- Hassan, pictured in 1980
- Born: 1967 Tabriz, Iran
- Died: 1984 (aged 16–17) Majnoon Island, Iraq
- Mother: Jeyran Pourali
- Allegiance: Iran
- Branch: Basij
- Service years: 1980–1984
- Unit: 31st Division
- Conflicts: Iran–Iraq War Operation Fatholmobin; Operation Dawn-4; Operation Kheibar †; ;

= Hassan Jangju =

Iranian volunteer in the Iran–Iraq war (1967–1984)

Hassan Jangju (حسن جنگجو; 1967–1984) was an Iranian Basiji during the Iran–Iraq War who became subject to an iconic photograph taken by Alfred Yaghobzadeh in 1980. He was declared missing in action in 1984, and his body was returned to Iran in 2017.

== Shot ==
In the photo, Jangju is crawling through muddy ground of the marshes in south of Iran while he is holding a rifle in ready state. The photograph was widely shared and was published in several media outlets both due to the special style of the soldier and it also attracted a lot of attention since the family name of the boy, "Jangju" meaning Warrior in Persian language was a good fit for the picture. Alfred Yaghobzadeh was working for the Gamma and Associated Press news agencies at the time of capturing the famous photograph. The same photo was used as propaganda for recruiting volunteers by the Iranian authorities during the Iran–Iraq war and afterwards.

== Background ==
Jangju was a volunteer Basiji. He was killed in February 1984 during Operation Kheibar, which was part of the Battle of the Marshes, when Iran sent soldiers back over the Iraqi border, before they too became bogged down north of Basra.
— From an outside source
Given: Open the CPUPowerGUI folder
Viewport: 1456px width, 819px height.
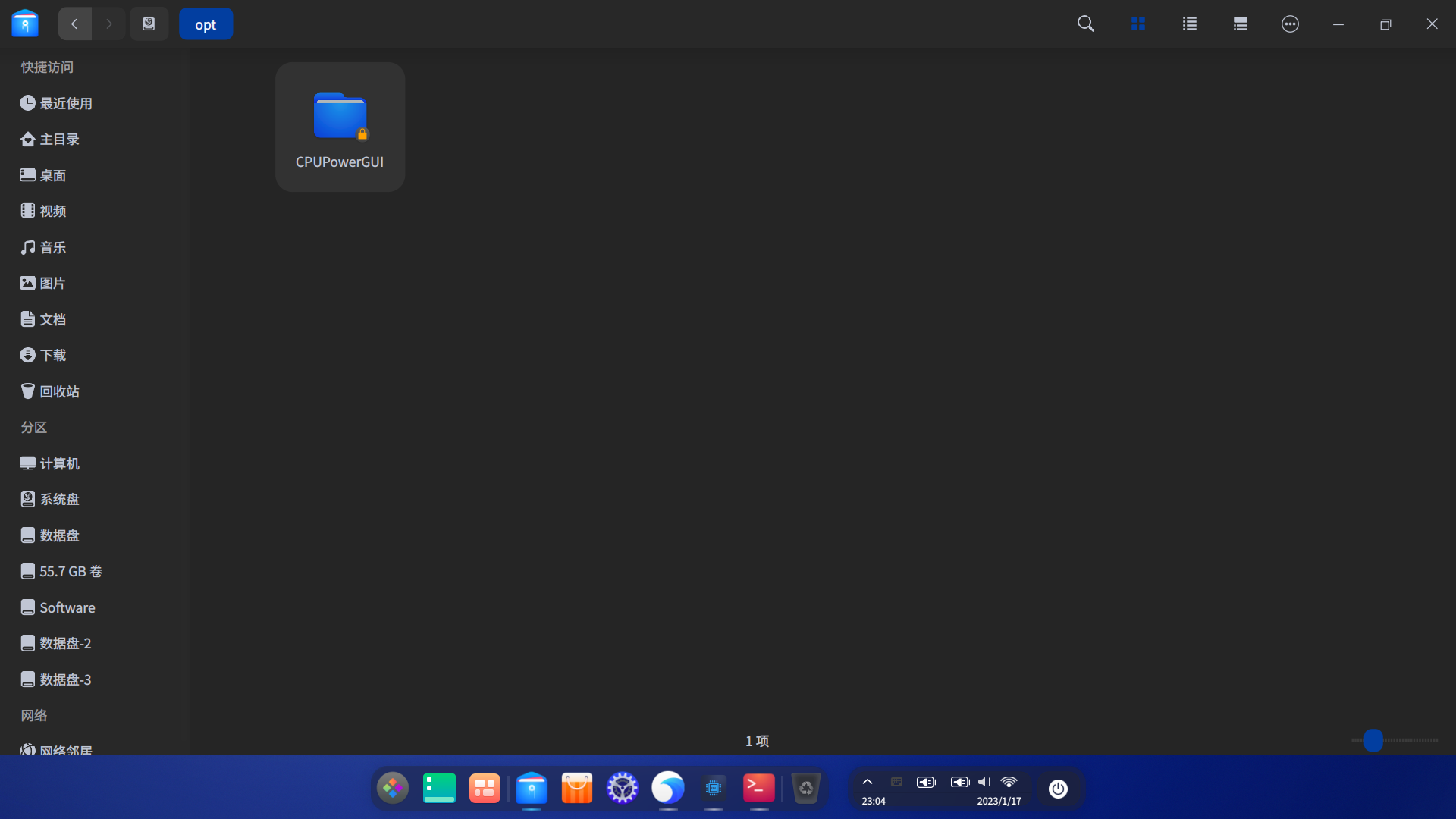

== Funeral and aftermath ==
The remains of his body were discovered and identified in the former Iran-Iraq war zone and sent back to Tabriz after 34 years on 5 September 2017. On 6 September 2017 the coffin of Hassan Jangju, which was draped in the Iranian flag, was borne through the streets by a huge crowd and laid to rest with full military honours. The ceremony for condolences to the Jangju's family was led by Ali Larijani, speaker of the Iranian parliament. A few hours after the funeral, his mother Jeyran Pourali died. Jangju's family described how the mother would lay out his clothes on a chair at the dinner table every evening, resembling his presence at home. One of his sisters explained: "My mother always believed that she had given her child in the service of God, and therefore was calm, but she always looked forward to his return."